- _TRECHO DO DOCUMENTO_

>>>>

A poucos dias do fim de um ano conturbado, que poderia ter sido melhor, e termina com xingamentos e agressões verbais entre tricolores por causa da disputa eleitoral no clube, enquanto o nosso time chega às estações finais sem qualquer viço, o melhor é sonhar com um reencontro de gênios para que a água pura leve as veias do Fluminense. Assim sendo, vamos ao bar.

A Casa Villarino tem boas iguarias e um sabor de antigamente. Lá, Vinicius de Moraes tocou o terror em drinques estratosféricos – e também conheceu Tom Jobim, um tricolor, numa parceria que ia dar pano para duas mil mangas. Agora o estabelecimento fecha cedo, os grandes boêmios disseram adeus, o país está em crise, as contas arrasadas, a corrupção rola solta enquanto as panelas seguem numa mudez lancinante.

<<<<

- _LISTA DE LINHAS_
>>>>

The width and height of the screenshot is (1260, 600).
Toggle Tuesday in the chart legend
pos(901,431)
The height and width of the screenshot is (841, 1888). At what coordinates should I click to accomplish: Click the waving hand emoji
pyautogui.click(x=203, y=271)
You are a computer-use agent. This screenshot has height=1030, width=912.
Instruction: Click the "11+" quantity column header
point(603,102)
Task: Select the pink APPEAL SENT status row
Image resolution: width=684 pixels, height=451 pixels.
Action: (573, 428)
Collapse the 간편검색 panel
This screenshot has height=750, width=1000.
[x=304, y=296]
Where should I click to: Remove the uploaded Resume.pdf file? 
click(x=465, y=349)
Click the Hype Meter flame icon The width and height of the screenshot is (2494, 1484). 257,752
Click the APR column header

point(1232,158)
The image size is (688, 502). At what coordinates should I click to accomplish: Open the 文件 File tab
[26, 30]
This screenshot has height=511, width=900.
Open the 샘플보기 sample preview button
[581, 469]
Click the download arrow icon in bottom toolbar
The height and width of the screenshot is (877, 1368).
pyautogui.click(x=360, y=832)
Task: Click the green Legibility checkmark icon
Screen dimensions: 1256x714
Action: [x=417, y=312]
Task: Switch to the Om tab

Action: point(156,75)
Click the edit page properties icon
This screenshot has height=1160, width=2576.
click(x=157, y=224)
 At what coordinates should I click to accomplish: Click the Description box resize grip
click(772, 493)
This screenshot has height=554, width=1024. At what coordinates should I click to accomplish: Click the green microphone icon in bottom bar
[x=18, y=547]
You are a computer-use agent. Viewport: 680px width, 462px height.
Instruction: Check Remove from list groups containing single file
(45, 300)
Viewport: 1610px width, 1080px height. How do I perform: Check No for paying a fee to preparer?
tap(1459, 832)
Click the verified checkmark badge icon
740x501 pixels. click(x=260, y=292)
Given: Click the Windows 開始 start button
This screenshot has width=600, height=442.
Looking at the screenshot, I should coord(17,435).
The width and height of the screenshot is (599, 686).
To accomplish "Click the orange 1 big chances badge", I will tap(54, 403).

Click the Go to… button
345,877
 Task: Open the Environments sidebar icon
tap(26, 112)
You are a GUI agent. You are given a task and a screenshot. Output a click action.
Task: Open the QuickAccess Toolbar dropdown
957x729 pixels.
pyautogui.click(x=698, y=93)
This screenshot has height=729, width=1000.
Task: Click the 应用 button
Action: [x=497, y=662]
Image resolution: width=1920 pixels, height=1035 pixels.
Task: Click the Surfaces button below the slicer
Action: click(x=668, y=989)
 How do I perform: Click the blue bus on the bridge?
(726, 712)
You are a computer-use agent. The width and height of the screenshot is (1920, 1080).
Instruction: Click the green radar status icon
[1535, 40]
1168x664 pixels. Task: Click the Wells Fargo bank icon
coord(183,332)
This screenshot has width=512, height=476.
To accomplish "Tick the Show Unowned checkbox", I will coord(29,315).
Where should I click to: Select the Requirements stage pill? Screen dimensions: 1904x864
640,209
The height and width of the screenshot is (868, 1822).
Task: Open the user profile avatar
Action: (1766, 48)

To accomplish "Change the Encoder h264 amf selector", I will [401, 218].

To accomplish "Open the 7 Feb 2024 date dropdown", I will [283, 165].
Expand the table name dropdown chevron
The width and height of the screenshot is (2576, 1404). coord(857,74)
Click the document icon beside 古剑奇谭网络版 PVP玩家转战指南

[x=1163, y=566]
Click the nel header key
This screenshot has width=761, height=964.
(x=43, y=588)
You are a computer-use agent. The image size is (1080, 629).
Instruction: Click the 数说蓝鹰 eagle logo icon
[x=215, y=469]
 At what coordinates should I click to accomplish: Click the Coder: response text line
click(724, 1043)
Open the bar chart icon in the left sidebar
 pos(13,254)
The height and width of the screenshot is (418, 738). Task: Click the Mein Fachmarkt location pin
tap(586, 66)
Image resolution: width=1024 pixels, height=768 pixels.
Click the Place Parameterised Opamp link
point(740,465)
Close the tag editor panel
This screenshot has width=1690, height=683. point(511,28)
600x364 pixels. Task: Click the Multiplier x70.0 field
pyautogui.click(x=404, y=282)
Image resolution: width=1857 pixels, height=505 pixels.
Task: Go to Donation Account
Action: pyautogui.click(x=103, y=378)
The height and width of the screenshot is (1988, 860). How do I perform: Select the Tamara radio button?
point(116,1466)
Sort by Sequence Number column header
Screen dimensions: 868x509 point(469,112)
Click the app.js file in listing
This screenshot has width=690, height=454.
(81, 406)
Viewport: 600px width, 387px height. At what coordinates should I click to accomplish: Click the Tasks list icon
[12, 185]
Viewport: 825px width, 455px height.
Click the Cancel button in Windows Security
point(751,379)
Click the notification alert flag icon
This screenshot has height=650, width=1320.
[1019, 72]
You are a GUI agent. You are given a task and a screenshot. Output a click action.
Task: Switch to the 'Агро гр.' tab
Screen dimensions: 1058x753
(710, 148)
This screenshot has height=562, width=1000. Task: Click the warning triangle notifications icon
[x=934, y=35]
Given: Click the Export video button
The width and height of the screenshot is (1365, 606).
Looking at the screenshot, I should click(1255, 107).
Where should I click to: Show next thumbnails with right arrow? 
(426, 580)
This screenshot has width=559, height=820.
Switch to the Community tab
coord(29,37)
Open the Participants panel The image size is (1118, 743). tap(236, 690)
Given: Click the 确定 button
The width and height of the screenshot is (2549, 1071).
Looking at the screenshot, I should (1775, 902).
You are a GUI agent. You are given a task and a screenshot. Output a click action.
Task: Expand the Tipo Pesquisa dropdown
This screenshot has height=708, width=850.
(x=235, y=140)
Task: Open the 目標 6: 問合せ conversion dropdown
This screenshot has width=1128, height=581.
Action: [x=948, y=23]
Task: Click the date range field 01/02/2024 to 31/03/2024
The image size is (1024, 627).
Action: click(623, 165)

<<<<

- _INSTRUÇÃO 1_
Segundo o trecho do documento, quem Vinicius de Moraes conheceu na Casa Villarino?
- _INSTRUÇÃO 2_
Reproduza as linhas da lista de linhas sem alterações, começando pela primeira delas e parando após a linha que contém "point(603,102)".

- _RESPOSTA 1_
Tom Jobim, um tricolor.

- _RESPOSTA 2_
The width and height of the screenshot is (1260, 600).
Toggle Tuesday in the chart legend
pos(901,431)
The height and width of the screenshot is (841, 1888). At what coordinates should I click to accomplish: Click the waving hand emoji
pyautogui.click(x=203, y=271)
You are a computer-use agent. This screenshot has height=1030, width=912.
Instruction: Click the "11+" quantity column header
point(603,102)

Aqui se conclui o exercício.